Please retype every entry below, keeping it exactly the same.

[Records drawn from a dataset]
#####

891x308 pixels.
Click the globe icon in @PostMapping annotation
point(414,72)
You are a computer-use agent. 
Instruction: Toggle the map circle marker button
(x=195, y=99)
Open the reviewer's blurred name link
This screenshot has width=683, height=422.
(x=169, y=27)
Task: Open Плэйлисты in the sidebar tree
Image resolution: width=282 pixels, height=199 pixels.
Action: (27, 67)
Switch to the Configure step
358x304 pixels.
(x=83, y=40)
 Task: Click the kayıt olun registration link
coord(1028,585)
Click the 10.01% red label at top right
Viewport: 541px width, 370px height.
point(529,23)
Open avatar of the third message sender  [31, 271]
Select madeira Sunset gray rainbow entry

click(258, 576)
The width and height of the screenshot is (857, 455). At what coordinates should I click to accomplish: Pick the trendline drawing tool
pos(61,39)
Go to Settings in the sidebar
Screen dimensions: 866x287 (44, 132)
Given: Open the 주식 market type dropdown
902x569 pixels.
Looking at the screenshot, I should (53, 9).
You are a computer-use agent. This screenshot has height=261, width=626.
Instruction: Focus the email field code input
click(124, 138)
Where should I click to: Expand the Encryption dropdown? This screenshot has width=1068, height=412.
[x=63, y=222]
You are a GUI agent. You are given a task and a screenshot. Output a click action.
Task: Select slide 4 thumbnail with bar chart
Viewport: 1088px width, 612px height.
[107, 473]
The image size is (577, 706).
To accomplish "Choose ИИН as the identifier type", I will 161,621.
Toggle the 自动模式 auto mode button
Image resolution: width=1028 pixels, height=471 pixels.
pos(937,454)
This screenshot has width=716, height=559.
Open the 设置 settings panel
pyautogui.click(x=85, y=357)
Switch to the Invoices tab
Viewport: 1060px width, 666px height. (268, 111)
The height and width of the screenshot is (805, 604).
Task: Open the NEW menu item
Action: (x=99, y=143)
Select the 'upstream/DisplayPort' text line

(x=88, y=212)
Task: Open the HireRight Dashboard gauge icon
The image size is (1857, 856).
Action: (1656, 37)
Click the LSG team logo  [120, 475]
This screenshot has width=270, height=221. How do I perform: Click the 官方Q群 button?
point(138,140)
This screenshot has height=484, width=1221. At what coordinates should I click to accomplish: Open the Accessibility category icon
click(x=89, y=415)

#####

EXERCISE RESULT:
891x308 pixels.
Click the globe icon in @PostMapping annotation
point(414,72)
You are a computer-use agent. 
Instruction: Toggle the map circle marker button
(x=195, y=99)
Open the reviewer's blurred name link
This screenshot has width=683, height=422.
(x=169, y=27)
Task: Open Плэйлисты in the sidebar tree
Image resolution: width=282 pixels, height=199 pixels.
Action: (27, 67)
Switch to the Configure step
358x304 pixels.
(x=83, y=40)
 Task: Click the kayıt olun registration link
coord(1028,585)
Click the 10.01% red label at top right
Viewport: 541px width, 370px height.
point(529,23)
Open avatar of the third message sender  [31, 271]
Select madeira Sunset gray rainbow entry

click(258, 576)
The width and height of the screenshot is (857, 455). At what coordinates should I click to accomplish: Pick the trendline drawing tool
pos(61,39)
Go to Settings in the sidebar
Screen dimensions: 866x287 (44, 132)
Given: Open the 주식 market type dropdown
902x569 pixels.
Looking at the screenshot, I should (53, 9).
You are a computer-use agent. This screenshot has height=261, width=626.
Instruction: Focus the email field code input
click(124, 138)
Where should I click to: Expand the Encryption dropdown? This screenshot has width=1068, height=412.
[x=63, y=222]
You are a GUI agent. You are given a task and a screenshot. Output a click action.
Task: Select slide 4 thumbnail with bar chart
Viewport: 1088px width, 612px height.
[107, 473]
The image size is (577, 706).
To accomplish "Choose ИИН as the identifier type", I will 161,621.
Toggle the 自动模式 auto mode button
Image resolution: width=1028 pixels, height=471 pixels.
pos(937,454)
This screenshot has width=716, height=559.
Open the 设置 settings panel
pyautogui.click(x=85, y=357)
Switch to the Invoices tab
Viewport: 1060px width, 666px height. (268, 111)
The height and width of the screenshot is (805, 604).
Task: Open the NEW menu item
Action: (x=99, y=143)
Select the 'upstream/DisplayPort' text line

(x=88, y=212)
Task: Open the HireRight Dashboard gauge icon
The image size is (1857, 856).
Action: (1656, 37)
Click the LSG team logo  [120, 475]
This screenshot has width=270, height=221. How do I perform: Click the 官方Q群 button?
point(138,140)
This screenshot has height=484, width=1221. At what coordinates should I click to accomplish: Open the Accessibility category icon
click(x=89, y=415)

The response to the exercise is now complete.